(PROVIDED RECORDS begins)
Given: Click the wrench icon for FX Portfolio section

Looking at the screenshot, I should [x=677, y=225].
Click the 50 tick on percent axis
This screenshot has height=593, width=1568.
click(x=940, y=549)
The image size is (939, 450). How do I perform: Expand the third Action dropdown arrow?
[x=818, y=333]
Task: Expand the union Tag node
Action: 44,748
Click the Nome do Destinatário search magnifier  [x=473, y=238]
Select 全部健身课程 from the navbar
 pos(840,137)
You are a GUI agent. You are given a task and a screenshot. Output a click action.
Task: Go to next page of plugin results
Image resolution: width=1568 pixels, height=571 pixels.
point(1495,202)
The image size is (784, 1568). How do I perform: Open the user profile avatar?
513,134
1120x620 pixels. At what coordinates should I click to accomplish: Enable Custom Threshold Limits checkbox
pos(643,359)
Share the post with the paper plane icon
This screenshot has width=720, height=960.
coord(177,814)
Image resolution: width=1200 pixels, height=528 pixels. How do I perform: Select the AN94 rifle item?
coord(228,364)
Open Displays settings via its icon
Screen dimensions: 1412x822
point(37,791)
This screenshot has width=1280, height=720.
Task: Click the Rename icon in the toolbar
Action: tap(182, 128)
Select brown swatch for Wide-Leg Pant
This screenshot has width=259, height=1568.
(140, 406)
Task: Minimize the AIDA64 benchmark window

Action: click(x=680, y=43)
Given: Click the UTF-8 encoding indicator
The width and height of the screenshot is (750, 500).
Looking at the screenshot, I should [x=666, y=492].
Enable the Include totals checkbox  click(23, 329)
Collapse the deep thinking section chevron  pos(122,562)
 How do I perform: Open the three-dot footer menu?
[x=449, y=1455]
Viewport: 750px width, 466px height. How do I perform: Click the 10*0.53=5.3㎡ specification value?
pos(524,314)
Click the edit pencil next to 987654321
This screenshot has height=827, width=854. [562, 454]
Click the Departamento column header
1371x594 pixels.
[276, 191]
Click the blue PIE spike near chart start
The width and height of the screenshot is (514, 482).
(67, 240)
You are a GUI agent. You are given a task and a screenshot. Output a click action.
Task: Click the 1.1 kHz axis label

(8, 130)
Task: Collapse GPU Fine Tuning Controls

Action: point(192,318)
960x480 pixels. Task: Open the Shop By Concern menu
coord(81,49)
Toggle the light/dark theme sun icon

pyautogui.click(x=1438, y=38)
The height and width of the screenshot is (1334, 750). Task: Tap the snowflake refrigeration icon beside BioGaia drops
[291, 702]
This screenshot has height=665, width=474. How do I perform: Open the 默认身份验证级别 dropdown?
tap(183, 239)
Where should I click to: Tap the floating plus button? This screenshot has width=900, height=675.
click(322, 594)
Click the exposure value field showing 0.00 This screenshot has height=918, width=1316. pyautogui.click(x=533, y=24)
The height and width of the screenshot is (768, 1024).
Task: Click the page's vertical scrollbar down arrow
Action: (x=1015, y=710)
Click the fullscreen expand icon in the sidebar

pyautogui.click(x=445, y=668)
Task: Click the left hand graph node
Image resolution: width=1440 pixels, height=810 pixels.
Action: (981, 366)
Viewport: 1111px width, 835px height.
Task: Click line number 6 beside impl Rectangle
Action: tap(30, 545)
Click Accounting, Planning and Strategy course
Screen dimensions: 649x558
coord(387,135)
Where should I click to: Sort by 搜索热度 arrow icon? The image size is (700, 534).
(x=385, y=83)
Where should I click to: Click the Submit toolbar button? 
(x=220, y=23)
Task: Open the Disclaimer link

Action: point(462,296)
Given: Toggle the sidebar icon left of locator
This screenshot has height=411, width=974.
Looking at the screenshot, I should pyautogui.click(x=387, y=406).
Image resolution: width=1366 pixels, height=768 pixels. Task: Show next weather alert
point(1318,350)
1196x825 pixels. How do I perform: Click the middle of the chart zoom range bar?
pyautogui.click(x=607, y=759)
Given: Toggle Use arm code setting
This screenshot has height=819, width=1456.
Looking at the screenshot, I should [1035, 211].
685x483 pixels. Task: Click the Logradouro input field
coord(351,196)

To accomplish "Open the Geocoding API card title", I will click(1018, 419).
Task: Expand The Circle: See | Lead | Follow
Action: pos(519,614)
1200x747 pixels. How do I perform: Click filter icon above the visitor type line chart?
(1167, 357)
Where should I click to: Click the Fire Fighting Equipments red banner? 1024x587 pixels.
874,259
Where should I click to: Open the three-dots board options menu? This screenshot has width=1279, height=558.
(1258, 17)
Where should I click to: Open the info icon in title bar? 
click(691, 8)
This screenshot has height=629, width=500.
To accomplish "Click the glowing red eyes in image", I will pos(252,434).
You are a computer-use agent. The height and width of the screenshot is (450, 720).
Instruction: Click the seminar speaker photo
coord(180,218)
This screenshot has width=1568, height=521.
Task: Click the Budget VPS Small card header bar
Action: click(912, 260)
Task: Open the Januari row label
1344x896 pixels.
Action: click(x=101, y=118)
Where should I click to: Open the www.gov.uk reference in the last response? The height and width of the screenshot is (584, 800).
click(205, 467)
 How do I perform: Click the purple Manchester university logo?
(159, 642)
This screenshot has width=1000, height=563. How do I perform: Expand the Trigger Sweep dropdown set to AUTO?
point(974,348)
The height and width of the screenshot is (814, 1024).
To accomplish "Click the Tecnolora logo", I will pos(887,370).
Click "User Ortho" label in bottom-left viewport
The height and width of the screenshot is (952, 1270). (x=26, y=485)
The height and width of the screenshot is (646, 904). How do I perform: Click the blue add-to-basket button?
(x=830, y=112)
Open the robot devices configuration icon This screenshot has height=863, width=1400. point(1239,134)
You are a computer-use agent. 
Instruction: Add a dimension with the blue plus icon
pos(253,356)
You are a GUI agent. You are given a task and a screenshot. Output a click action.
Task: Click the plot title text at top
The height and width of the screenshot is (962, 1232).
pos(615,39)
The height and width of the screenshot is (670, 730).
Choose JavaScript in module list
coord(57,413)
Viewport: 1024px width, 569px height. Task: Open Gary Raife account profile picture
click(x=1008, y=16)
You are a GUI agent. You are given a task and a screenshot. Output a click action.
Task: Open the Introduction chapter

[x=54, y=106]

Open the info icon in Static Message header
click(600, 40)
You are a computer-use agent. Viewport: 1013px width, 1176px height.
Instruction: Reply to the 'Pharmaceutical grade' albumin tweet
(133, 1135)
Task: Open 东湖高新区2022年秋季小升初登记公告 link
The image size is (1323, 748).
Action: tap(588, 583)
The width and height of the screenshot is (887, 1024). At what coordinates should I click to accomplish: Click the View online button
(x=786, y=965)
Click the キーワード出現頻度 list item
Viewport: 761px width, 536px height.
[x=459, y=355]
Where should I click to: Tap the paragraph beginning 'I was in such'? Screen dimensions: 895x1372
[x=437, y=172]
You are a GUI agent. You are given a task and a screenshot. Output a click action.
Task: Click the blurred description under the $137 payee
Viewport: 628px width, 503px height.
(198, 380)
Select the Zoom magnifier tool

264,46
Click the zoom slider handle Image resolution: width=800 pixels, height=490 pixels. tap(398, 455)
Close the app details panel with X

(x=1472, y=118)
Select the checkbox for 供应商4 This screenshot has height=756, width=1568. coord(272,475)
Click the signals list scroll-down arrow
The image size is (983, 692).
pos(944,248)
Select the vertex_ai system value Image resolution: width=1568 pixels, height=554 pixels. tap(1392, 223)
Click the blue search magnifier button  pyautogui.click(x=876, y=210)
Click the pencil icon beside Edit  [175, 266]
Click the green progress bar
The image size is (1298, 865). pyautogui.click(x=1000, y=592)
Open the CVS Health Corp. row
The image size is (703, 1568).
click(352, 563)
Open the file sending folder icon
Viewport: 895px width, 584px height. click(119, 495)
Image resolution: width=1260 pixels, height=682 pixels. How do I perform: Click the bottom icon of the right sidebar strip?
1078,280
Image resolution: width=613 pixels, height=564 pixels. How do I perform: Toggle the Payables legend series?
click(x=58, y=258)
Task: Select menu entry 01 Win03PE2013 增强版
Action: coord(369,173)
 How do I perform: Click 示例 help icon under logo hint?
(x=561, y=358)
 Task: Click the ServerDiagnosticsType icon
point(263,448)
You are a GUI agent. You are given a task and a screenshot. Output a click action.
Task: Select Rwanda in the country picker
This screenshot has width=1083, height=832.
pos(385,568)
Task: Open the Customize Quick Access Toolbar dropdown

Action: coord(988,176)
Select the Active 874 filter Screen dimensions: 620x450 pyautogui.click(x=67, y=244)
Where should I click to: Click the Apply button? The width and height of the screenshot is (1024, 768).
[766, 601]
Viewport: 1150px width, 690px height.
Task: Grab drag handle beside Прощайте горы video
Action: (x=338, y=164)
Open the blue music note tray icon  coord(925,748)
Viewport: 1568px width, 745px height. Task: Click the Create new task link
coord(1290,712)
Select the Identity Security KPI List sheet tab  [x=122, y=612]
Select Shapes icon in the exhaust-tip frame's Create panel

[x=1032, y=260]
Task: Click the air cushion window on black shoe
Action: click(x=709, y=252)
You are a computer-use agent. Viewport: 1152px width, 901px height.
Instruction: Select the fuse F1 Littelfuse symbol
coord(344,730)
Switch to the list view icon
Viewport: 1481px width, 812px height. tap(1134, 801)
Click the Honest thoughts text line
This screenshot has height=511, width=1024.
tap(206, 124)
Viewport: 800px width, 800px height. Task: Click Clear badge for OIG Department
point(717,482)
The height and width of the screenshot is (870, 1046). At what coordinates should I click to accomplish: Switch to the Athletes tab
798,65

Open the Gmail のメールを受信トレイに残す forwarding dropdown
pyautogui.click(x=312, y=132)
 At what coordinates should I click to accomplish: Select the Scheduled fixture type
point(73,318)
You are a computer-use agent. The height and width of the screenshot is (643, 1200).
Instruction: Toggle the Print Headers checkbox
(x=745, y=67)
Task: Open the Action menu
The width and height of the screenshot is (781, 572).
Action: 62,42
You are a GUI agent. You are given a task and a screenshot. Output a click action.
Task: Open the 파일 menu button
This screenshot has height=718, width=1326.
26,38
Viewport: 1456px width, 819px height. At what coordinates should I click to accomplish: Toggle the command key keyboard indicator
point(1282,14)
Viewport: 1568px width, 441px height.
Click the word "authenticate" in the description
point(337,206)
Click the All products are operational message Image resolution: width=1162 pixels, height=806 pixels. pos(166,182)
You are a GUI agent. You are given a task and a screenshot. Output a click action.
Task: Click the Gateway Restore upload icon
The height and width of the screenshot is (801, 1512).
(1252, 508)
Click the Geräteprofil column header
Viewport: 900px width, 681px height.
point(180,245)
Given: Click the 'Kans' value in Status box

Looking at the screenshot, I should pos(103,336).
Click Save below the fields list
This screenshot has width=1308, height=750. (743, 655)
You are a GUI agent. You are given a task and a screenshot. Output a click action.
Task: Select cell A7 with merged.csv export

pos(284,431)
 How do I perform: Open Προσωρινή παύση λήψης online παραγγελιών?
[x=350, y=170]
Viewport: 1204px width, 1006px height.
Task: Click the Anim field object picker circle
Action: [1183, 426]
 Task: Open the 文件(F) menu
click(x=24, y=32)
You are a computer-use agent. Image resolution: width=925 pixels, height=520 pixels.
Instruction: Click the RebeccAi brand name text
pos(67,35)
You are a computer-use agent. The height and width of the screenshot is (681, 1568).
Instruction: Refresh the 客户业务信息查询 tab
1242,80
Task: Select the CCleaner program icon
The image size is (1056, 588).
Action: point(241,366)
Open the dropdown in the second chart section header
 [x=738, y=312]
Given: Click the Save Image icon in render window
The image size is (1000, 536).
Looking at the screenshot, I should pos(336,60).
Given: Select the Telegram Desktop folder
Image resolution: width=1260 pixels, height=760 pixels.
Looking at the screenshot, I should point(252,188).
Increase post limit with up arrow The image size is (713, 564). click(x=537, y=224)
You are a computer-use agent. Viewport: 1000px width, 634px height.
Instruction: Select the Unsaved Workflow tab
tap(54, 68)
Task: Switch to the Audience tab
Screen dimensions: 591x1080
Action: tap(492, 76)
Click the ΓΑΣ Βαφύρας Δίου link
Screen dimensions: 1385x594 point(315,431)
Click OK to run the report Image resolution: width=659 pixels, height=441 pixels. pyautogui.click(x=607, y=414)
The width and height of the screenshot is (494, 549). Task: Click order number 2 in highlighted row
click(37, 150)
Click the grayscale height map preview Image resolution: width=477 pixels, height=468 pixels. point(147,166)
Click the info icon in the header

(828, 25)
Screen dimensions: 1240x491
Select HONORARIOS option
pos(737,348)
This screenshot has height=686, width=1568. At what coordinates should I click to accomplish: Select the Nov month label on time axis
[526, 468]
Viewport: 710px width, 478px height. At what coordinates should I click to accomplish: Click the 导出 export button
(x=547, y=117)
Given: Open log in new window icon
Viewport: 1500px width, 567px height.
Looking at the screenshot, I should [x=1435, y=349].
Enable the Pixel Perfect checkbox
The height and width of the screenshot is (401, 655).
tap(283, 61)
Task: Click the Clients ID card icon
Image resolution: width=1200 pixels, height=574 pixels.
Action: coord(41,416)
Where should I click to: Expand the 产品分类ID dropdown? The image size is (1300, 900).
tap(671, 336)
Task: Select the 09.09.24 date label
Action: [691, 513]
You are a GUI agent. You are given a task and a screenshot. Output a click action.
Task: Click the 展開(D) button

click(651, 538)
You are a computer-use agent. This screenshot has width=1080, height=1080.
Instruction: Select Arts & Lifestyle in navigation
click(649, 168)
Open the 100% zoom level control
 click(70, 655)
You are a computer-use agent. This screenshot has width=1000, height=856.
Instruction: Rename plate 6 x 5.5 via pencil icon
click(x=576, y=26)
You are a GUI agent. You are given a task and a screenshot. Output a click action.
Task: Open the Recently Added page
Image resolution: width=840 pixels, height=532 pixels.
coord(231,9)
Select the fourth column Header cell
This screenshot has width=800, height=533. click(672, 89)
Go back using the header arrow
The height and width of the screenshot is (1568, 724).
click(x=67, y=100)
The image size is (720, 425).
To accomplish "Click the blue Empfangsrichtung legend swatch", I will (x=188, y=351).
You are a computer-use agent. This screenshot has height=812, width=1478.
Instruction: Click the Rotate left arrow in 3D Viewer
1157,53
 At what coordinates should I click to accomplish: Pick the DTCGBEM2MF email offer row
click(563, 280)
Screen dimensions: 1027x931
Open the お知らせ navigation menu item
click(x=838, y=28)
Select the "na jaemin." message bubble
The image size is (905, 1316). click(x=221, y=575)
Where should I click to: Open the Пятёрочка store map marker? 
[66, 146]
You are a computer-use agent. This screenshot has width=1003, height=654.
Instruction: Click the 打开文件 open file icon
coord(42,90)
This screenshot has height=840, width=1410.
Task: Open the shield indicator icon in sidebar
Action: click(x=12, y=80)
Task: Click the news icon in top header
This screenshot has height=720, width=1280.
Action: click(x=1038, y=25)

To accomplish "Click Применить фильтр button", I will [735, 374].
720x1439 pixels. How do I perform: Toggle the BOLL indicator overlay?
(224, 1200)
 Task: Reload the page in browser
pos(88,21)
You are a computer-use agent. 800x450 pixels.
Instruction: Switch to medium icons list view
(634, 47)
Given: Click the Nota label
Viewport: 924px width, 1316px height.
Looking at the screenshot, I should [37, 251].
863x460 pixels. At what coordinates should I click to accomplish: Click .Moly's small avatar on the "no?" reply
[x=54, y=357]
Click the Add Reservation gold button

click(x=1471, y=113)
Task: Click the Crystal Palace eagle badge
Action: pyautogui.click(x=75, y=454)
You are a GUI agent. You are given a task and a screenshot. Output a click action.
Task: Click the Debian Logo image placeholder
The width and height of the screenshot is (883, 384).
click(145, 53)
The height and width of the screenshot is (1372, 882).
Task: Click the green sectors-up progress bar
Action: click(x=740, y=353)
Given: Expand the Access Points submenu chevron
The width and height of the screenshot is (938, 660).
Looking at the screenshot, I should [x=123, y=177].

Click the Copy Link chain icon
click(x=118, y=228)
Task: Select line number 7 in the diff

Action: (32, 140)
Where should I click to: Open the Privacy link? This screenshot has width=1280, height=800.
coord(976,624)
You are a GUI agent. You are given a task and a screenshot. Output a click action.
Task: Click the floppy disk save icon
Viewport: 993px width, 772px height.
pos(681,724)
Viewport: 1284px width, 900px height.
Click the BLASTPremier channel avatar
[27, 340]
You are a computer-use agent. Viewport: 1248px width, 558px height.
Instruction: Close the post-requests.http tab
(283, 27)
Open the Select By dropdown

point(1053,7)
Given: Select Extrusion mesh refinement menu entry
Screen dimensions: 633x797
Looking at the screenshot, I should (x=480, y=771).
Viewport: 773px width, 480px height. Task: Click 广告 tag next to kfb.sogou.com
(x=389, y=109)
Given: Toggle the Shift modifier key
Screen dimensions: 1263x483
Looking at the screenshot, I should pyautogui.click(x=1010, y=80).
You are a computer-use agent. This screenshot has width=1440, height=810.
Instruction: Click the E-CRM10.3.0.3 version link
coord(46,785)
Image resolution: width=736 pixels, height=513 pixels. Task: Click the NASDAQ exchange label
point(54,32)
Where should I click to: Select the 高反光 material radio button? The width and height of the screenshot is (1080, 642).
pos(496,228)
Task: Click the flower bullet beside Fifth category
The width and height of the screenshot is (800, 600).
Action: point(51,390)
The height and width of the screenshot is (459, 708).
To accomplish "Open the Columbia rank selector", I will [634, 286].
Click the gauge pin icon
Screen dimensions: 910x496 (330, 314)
(PROVIDED RECORDS ends)
Search the records above for the string "chevron". Copy every line that contains it.

Collapse the deep thinking section chevron  pos(122,562)
Given: Expand the Access Points submenu chevron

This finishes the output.